Tutti i movimenti che compiamo hanno uno scopo, sono finalizzati a raggiungere un obiettivo e a consentirci di interagire con l’ambiente e con le persone. Ci sono movimenti uguali, che dipendono dalla contrazione degli stessi muscoli, che hanno la stessa “forma”, ma che hanno scopi diversi: posso afferrare una mela per mangiarla oppure posso prendere un bicchiere per bere.
Nei due casi compio sostanzialmente movimenti simili, ma cambia lo scopo, il contesto, la motivazione, il bisogno. Fatta questa premessa guardiamo le cose dal punto di vista del cervello.

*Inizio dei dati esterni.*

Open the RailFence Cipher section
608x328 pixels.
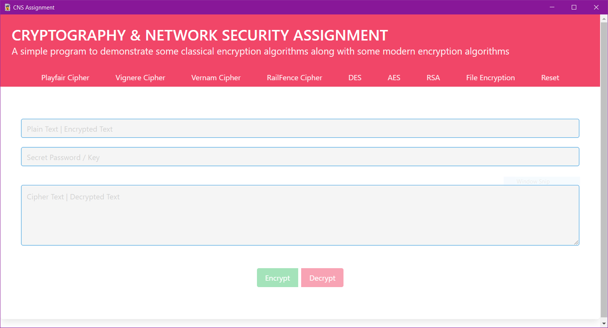(x=295, y=77)
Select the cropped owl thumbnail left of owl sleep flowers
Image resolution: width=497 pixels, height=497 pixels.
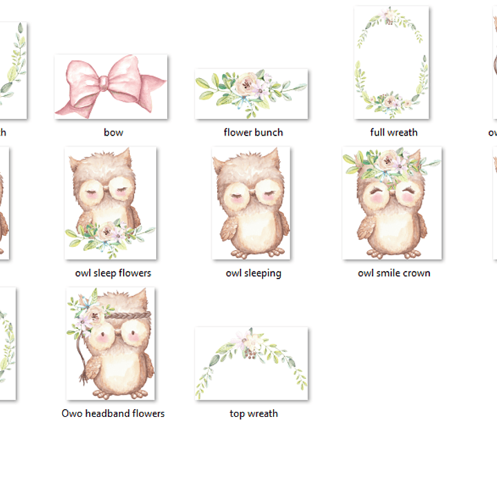[3, 203]
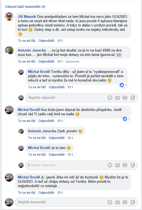Open sticker picker in first reply box
Image resolution: width=142 pixels, height=210 pixels.
[x=133, y=98]
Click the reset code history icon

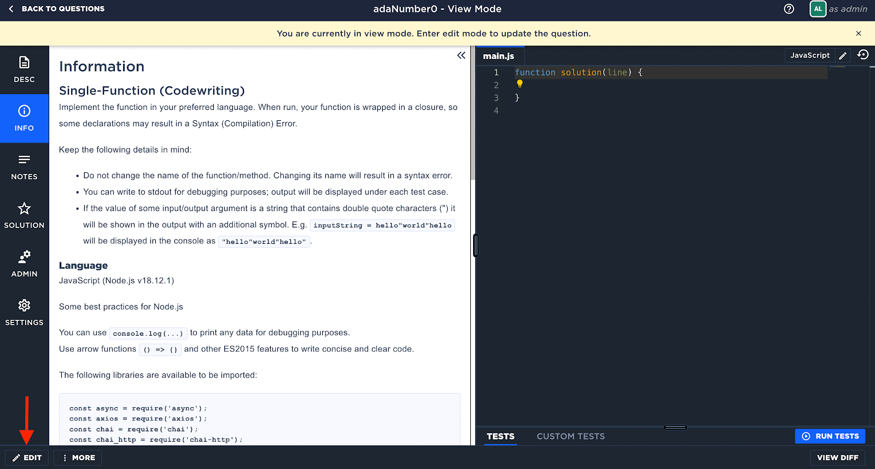click(x=863, y=55)
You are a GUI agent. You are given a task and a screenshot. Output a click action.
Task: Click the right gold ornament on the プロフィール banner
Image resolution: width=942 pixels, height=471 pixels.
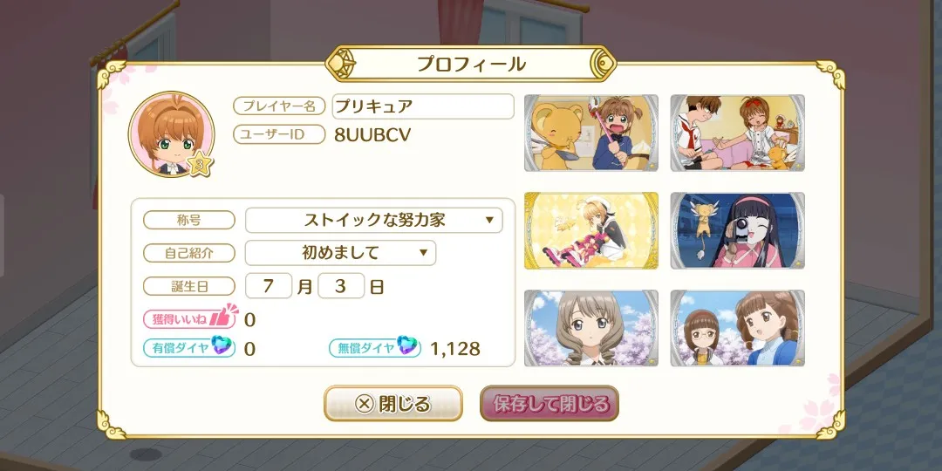601,63
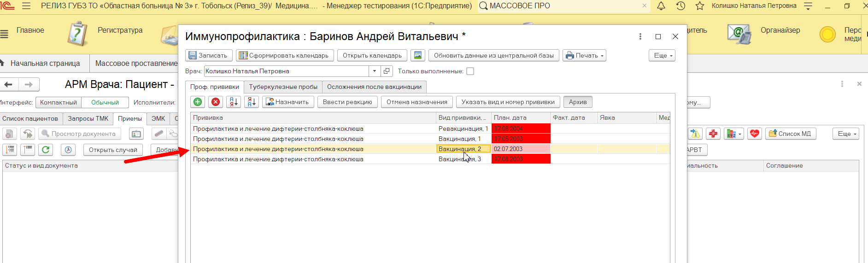
Task: Toggle the Архив button
Action: 578,102
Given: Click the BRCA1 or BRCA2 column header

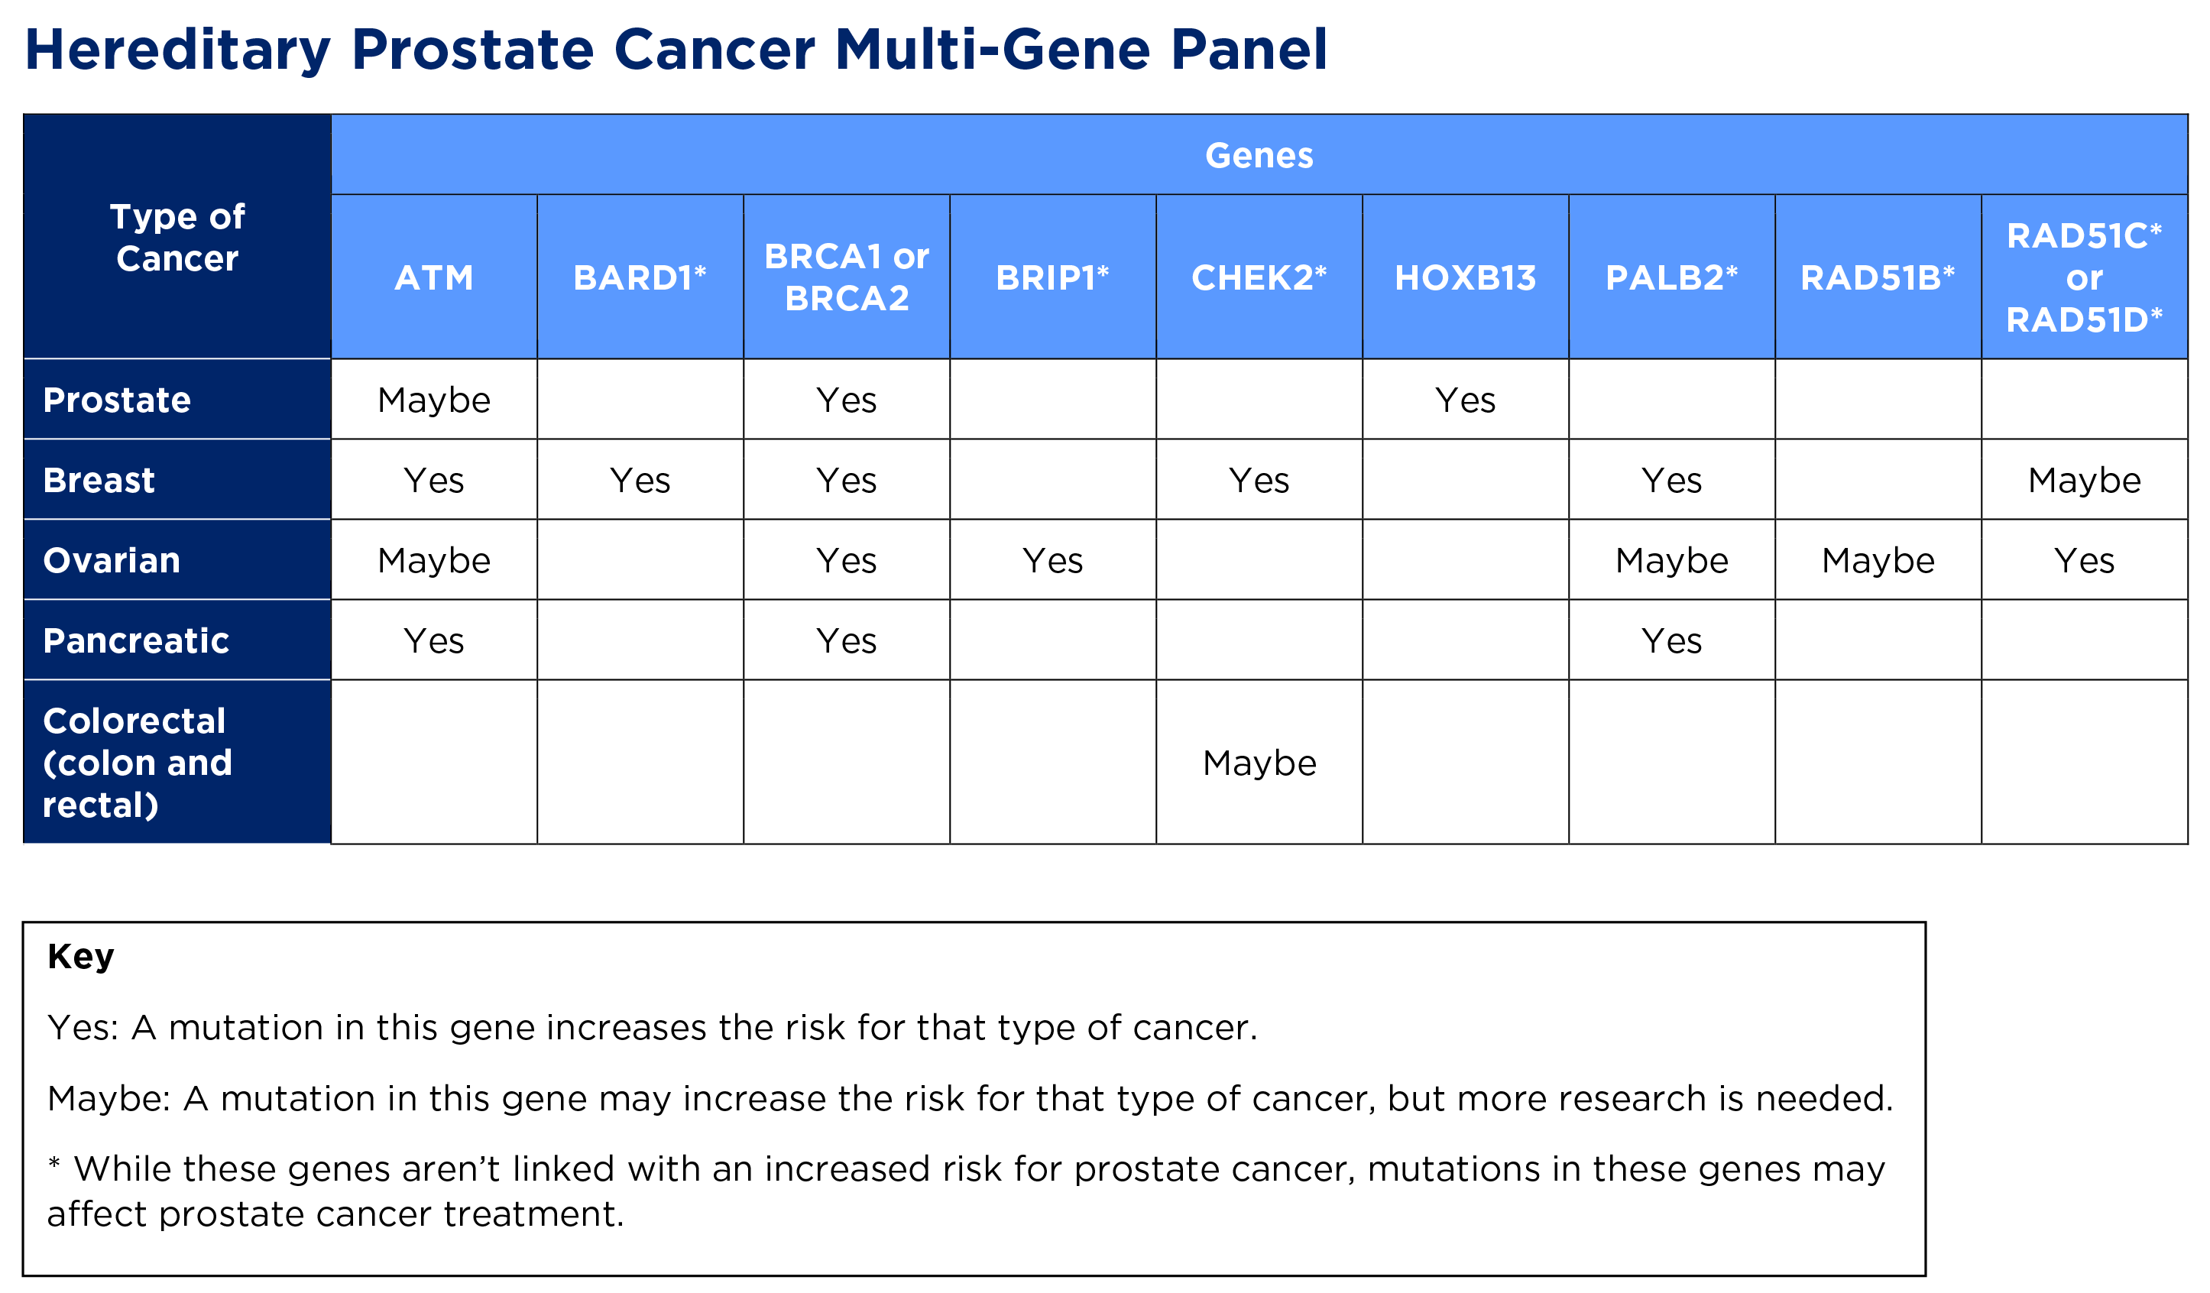Looking at the screenshot, I should pos(846,277).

Il cervello è formato da miliardi di neuroni, alcuni di questi inviano gli impulsi, i comandi, ai nostri muscoli, (attraverso una serie di “stazioni” intermedie) che così si contraggono e ci fanno muovere. Ma se i movimento sono uguali, si eccitano sempre gli stessi neuroni del mio cervello?. Se premo il bottone del telecomando o se mi gratto, si attivano le stesse aree cerebrali motorie?; in fondo in entrambi i casi compio un movimento di flessione delle dita di una mano. Quali aree cerebrali si attivano? Le neuroscienze, grazie agli studi effettuati, confermano che anche se i movimenti che osserviamo sono sostanzialmente uguali, si attivano aree cerebrali diverse se gli scopi sono diversi: tanti gruppi di neuroni diversi o ancora meglio tante reti di neuroni diverse, quanti sono gli scopi. Nel nostro cervello, nella corteccia non sono rappresentati i movimenti in sè, cioè la flessione delle dita o la flesso estenzione dell'avambraccio sul braccio, ma gli scopi. Come sappiamo questo. Semplicemente guardando il cervello di una persona mentre compie queste azioni: c'è l'area cerebrale che si attiva alla vista della mela per svolgere l'azione di afferrarla per mangiarla e c'è un'altra area cerebrale che si attiva alla vista del bicchiere per svolgere l'azione del bere. Ovviamente è riduttivo guardare alle azioni solo in questi termini, perchè quando compiamo un'azione si attivano anche le aree cerebrali delle emozioni, lavora anche il cervelletto per la coordinazione dei movimenti, la corteccia occipitale deputata alla vista e poi c'è il lobo frontale che programma il nostro comportamento. Nel campo della riabilitazione quali sono le conseguenze? Se una persona non riesce a svolgere un dato movimento come ad esempio muovere la mano, se "guardo" dentro il suo cervello mentre gli chiedo di provare a muovere la mano senza uno scopo o se viene mobilizzata passivamente dal terapista, mi accorgo che praticamente non si ottiene una significativa attività del cervello che è la cosa che ci interessa, Ma se chiedo al paziente di svolgere lo stesso movimento, anche solo immaginando uno scopo, ecco che si accendono e scaricano i neuroni e posso ottenere un risultato migliore.